> **EXERCISE DIRECTIONS**
Give back exactly the lines of the entries below from the line with "913x588 pixels. How" to the line with "590x429 pixels.", inclusive, and only those.
——————
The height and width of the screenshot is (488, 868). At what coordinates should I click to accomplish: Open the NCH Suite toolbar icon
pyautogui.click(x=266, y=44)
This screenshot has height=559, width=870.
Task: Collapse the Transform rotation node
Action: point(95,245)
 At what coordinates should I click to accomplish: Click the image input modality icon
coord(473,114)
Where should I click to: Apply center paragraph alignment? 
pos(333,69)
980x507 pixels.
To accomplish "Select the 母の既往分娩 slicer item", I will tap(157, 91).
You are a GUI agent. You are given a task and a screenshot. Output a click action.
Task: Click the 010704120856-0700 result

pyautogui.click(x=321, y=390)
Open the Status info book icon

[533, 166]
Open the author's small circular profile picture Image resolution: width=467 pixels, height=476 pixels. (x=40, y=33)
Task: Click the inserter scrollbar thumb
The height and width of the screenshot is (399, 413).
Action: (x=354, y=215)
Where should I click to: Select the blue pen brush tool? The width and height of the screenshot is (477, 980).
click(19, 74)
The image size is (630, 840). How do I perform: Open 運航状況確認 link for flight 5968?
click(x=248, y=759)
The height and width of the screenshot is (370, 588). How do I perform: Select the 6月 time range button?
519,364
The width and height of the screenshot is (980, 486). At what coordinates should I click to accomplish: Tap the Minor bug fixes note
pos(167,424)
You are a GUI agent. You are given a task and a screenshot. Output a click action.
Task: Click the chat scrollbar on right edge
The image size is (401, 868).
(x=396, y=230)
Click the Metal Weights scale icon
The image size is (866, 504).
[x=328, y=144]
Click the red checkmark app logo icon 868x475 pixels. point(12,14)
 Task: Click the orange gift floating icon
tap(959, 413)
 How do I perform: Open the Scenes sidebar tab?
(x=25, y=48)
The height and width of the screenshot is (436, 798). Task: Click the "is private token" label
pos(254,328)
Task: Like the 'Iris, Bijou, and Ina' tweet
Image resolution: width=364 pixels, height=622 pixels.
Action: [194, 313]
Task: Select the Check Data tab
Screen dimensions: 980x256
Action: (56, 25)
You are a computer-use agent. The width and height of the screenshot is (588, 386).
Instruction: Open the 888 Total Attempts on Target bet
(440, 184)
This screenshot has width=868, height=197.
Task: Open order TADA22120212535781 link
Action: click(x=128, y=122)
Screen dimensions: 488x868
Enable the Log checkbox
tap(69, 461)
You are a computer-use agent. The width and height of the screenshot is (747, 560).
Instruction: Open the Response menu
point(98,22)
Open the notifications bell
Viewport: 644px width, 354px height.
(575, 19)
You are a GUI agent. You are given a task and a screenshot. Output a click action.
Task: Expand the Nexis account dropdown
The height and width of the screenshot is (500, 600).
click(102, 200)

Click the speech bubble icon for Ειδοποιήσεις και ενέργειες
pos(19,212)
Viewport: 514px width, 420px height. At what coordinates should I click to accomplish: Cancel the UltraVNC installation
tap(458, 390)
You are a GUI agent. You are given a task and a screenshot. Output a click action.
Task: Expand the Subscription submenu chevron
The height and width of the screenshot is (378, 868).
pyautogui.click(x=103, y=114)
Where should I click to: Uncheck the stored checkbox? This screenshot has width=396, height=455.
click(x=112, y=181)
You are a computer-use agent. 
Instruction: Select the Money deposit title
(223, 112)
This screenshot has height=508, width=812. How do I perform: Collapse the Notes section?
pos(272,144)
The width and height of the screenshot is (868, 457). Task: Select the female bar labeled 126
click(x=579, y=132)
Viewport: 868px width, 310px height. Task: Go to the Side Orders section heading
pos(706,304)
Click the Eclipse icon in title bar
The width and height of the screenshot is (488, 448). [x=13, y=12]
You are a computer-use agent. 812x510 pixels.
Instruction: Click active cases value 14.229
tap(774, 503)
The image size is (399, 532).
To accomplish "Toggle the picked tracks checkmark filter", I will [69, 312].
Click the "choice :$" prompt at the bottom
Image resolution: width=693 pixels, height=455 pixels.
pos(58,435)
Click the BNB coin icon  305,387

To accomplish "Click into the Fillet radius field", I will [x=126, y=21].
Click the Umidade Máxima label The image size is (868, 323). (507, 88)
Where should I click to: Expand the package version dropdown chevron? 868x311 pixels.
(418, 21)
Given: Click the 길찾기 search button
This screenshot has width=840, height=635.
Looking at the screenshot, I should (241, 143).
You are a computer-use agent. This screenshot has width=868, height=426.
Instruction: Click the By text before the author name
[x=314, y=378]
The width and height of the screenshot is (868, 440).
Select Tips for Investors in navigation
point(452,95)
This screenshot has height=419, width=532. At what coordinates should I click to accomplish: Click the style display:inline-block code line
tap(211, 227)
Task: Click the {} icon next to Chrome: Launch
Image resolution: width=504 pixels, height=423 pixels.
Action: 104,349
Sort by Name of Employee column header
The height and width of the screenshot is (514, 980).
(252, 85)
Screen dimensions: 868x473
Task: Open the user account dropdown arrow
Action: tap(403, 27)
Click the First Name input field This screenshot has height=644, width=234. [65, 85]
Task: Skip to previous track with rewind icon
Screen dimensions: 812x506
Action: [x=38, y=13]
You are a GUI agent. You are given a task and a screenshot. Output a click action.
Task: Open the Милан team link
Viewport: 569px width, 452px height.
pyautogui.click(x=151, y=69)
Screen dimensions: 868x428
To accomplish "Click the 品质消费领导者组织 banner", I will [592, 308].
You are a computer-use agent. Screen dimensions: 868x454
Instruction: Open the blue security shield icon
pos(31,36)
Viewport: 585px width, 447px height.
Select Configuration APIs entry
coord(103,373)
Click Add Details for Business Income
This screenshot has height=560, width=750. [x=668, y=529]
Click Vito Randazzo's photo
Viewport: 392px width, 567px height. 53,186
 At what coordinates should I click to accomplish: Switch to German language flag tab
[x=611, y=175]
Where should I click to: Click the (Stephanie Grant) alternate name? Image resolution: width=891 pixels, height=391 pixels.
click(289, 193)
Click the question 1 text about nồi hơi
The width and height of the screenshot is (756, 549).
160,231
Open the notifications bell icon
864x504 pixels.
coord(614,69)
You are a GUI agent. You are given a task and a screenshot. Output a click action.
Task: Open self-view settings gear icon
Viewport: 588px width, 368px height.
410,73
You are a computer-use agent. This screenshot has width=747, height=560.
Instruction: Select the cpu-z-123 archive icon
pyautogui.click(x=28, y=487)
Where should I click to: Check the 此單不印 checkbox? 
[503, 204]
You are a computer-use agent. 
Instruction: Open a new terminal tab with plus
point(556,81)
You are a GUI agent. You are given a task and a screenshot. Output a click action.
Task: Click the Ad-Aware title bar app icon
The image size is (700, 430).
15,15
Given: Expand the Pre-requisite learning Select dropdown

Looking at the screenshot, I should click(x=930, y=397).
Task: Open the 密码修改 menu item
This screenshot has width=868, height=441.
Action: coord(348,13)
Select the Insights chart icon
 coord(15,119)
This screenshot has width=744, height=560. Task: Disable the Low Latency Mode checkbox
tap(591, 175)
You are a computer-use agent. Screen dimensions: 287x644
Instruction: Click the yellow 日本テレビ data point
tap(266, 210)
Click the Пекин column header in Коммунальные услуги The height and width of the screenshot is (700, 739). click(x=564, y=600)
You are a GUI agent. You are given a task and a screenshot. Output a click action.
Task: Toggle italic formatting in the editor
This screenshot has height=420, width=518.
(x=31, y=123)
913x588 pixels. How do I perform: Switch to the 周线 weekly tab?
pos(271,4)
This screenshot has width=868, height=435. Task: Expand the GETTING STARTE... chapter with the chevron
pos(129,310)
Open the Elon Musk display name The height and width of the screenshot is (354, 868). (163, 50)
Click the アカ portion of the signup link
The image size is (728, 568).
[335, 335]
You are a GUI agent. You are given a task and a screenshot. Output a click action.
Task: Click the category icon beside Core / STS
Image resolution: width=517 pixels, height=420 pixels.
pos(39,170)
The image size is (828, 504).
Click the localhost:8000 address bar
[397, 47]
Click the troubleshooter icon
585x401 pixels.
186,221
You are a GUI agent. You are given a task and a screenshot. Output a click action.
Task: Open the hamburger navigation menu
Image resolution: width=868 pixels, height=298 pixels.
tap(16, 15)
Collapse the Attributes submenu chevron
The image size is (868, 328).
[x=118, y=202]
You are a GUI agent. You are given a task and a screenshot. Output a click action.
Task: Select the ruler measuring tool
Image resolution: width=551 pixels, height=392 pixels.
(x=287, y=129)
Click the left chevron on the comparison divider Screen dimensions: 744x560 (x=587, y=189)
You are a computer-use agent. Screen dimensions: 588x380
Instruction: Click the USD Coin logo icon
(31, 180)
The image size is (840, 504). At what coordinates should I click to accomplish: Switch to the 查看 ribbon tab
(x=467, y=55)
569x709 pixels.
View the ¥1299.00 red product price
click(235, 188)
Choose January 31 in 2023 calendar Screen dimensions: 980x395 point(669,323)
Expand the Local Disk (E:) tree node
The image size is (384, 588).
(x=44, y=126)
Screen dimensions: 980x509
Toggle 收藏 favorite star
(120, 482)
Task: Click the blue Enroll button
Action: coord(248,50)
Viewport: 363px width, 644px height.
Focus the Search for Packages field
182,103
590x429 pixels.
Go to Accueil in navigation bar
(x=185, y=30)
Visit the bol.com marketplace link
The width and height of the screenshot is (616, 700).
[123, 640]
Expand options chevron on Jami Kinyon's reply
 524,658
——————
> **ANSWER TO THE EXERCISE**
913x588 pixels. How do I perform: Switch to the 周线 weekly tab?
pos(271,4)
This screenshot has width=868, height=435. Task: Expand the GETTING STARTE... chapter with the chevron
pos(129,310)
Open the Elon Musk display name The height and width of the screenshot is (354, 868). (163, 50)
Click the アカ portion of the signup link
The image size is (728, 568).
[335, 335]
You are a GUI agent. You are given a task and a screenshot. Output a click action.
Task: Click the category icon beside Core / STS
Image resolution: width=517 pixels, height=420 pixels.
pos(39,170)
The image size is (828, 504).
Click the localhost:8000 address bar
[397, 47]
Click the troubleshooter icon
585x401 pixels.
186,221
You are a GUI agent. You are given a task and a screenshot. Output a click action.
Task: Open the hamburger navigation menu
Image resolution: width=868 pixels, height=298 pixels.
tap(16, 15)
Collapse the Attributes submenu chevron
The image size is (868, 328).
[x=118, y=202]
You are a GUI agent. You are given a task and a screenshot. Output a click action.
Task: Select the ruler measuring tool
Image resolution: width=551 pixels, height=392 pixels.
(x=287, y=129)
Click the left chevron on the comparison divider Screen dimensions: 744x560 (x=587, y=189)
You are a computer-use agent. Screen dimensions: 588x380
Instruction: Click the USD Coin logo icon
(31, 180)
The image size is (840, 504). At what coordinates should I click to accomplish: Switch to the 查看 ribbon tab
(x=467, y=55)
569x709 pixels.
View the ¥1299.00 red product price
click(235, 188)
Choose January 31 in 2023 calendar Screen dimensions: 980x395 point(669,323)
Expand the Local Disk (E:) tree node
The image size is (384, 588).
(x=44, y=126)
Screen dimensions: 980x509
Toggle 收藏 favorite star
(120, 482)
Task: Click the blue Enroll button
Action: coord(248,50)
Viewport: 363px width, 644px height.
Focus the Search for Packages field
182,103
590x429 pixels.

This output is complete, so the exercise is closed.